**WHAT YOU SHOULD DO**
Two lines in the data below mark the range: the one with "Viewport: 1568px width, 657px" and the one with "Open the '8". Return both, along with every line between them, exactly.

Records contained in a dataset
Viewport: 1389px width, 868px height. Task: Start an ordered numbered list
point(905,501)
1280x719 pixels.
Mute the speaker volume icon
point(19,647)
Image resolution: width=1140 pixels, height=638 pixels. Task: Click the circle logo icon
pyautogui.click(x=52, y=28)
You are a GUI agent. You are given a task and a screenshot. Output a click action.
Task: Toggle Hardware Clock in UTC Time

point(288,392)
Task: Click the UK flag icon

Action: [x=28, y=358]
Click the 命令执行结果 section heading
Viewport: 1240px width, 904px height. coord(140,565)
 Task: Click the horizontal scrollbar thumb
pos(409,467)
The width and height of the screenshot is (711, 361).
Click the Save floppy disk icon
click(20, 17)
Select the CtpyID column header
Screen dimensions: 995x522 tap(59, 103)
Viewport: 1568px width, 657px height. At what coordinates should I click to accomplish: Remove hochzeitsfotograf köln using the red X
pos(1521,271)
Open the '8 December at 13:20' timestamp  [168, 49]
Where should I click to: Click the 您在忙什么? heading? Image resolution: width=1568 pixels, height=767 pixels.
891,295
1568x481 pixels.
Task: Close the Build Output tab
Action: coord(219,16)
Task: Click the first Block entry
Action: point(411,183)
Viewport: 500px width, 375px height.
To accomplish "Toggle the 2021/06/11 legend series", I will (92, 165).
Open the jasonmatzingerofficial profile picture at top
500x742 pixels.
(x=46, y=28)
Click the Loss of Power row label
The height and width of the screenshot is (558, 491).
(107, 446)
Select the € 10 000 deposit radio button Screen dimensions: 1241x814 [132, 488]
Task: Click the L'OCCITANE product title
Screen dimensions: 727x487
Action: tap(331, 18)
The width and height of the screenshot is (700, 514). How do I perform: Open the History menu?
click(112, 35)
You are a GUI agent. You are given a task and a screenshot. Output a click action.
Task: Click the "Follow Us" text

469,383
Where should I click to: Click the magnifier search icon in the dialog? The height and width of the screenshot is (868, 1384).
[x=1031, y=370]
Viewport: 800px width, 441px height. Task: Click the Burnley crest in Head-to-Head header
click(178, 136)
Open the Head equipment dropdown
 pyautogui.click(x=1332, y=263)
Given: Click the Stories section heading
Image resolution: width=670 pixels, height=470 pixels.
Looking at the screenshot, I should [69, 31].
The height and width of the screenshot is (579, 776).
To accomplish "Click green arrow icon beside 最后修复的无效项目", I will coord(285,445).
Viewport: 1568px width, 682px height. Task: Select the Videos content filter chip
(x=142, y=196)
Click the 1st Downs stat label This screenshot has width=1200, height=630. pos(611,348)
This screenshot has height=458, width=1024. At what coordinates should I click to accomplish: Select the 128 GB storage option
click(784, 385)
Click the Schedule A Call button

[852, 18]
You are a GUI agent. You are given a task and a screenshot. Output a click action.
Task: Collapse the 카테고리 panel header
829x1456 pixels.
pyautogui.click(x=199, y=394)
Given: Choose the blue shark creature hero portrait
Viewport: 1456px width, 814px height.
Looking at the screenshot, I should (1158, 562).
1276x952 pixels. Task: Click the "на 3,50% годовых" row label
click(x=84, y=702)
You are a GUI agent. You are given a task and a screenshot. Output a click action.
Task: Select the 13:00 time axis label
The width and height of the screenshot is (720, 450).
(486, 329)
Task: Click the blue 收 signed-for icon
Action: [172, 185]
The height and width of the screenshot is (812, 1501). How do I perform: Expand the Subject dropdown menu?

**RESULT OF THE TASK**
Viewport: 1568px width, 657px height. At what coordinates should I click to accomplish: Remove hochzeitsfotograf köln using the red X
pos(1521,271)
Open the '8 December at 13:20' timestamp  [168, 49]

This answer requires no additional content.